Talvez o fato de eu tentar agradar outras pessoas e não a mim mesma seja o motivo de todo o meu ódio pela minha realidade. Ou talvez, seja por causa de Tadeu Garcia que todos os dias queima meus neurônios lentamente da pior forma possível. Seu objetivo de vida é dirigir a mim ao menos três comentários passivo-agressivos por dia.

Mas, Alissa... Por que você não o denunciou? Bem... Meu patrão também não é uma das melhores pessoas do mundo. E quando digo que Victor (Meu chefe) não vai me ouvir de maneira imparcial estou sendo completamente sincera.

Primeiro, porque o Burger da Rainha, a rede de restaurantes que eu trabalho, faz um sucesso tremendo em todo o Brasil. Duvido muito que Victor iria querer seu nome nas notícias vinculado a uma das unidades denunciada por assédio moral com os funcionários.

Segundo, eu sou um tanto covarde. Mas assim, não posso me dar ao luxo quando Tadeu e Victor são amigos. Bem, mais amigos do que eu e Victor um dia seremos.
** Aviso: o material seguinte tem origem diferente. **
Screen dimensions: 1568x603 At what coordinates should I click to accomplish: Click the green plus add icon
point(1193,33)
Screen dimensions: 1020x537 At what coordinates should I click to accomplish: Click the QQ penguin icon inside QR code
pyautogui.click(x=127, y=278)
E isso já o torna imparcial.

Então aguento as ofensas de boca calada, infelizmente.

Ajeito o boné azul dos funcionários no topo da minha cabeça. Ele tem uma pequena coroa dourada estampada nele. O suor escorre pelas minhas têmporas e nuca. Está calor demais. Amanda me passa dois sacos de lixo cheios de resto de comida estragada. O cheiro é péssimo. Eu faço uma careta.
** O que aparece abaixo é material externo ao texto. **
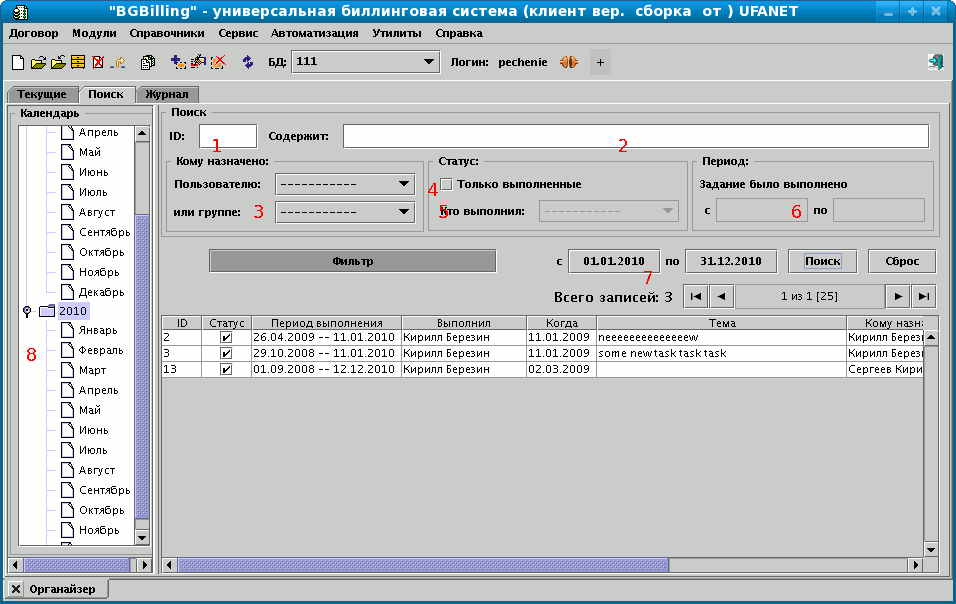Screen dimensions: 956x604
Task: Click the copy documents toolbar icon
Action: click(x=148, y=62)
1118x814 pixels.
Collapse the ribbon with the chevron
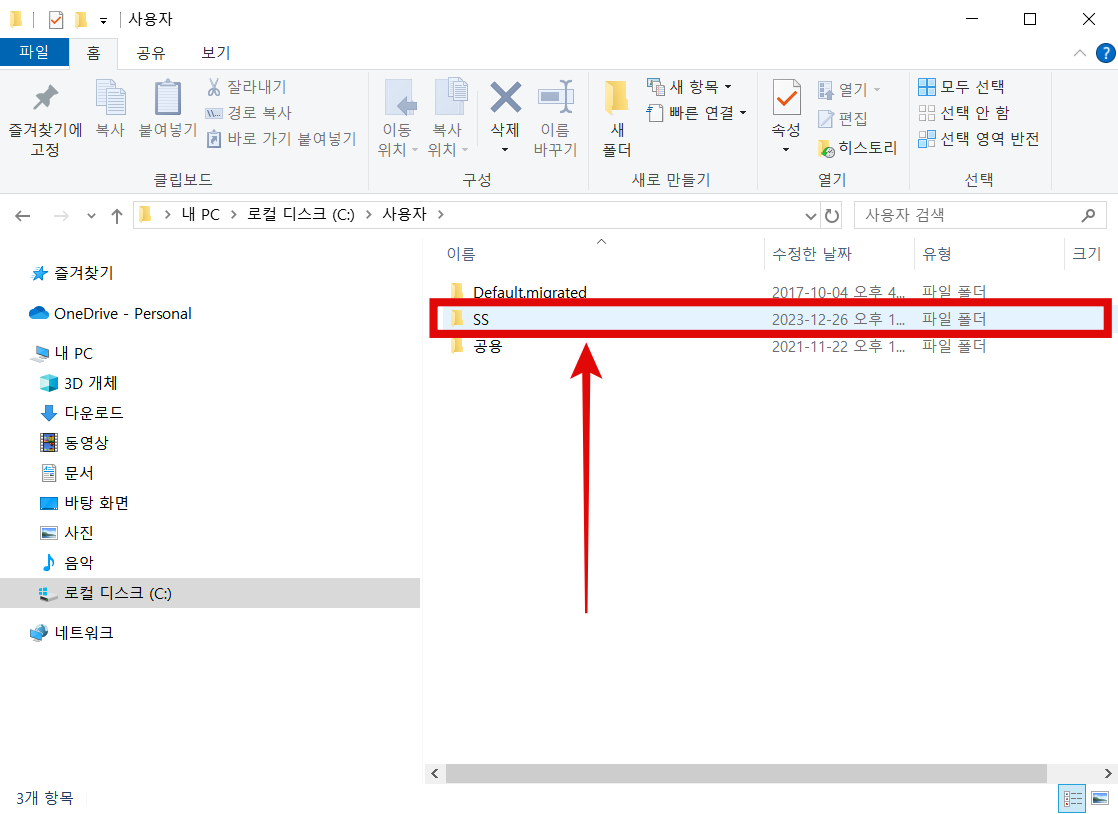point(1081,53)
— Você está encarregada do lixo agora pela manhã. — Ela diz tentando me mandar um sorriso de pesar. Sempre fazem essa cara para os encarregados do lixo.

Tadeu passa atrás dela rindo com a mão na boca.

Hoje ele está quieto, porém deve estar esperando a tardezinha chegar. Às vezes ele faz isso. Gerencia o tempo para me atormentar.

Suspiro segurando o lixo pela ponta amarrada e abro a porta que leva ao depósito de lixo externo usando as costas para empurrá-la. Há uma pilha de sacos pretos à direita. Eu ando até lá e jogo ambos os sacos no topo, eles deslizam vagarosamente de volta e param perto do meu pé, um deles ainda abre deixando um tomate rolar para fora e um cheiro azedo preenche meu nariz.

Que maravilha!

Os lixos ficam guardados atrás de uma longa grade, fechando o depósito em um quadrado perfeito. Victor diz que dessa forma os cachorros de rua não iriam rasgar os sacos e espalhar o lixo por todo lugar, o que já aconteceu algumas vezes. Ele abre a grade de noite para que seja recolhido pela companhia de lixo responsável, porém o tanto de lixo ao meu redor parece um acúmulo de dias.

Mas, deixe os homens de terno resolverem, não?

Essa empresa não é minha. Esse restaurante não é meu.

Giro os calcanhares em direção a porta do depósito e Tadeu aparece.

— Alguém deixou a porta aberta por nada. Só tem lixo aqui. — Ele olha bem nos meus olhos quando diz isso.

Eu sei exatamente por que ele me odeia, apesar de não falar com todas as palavras. Tadeu se protege ao não dizer em voz alta seus motivos, apesar de demonstrar escárnio através de seus atos.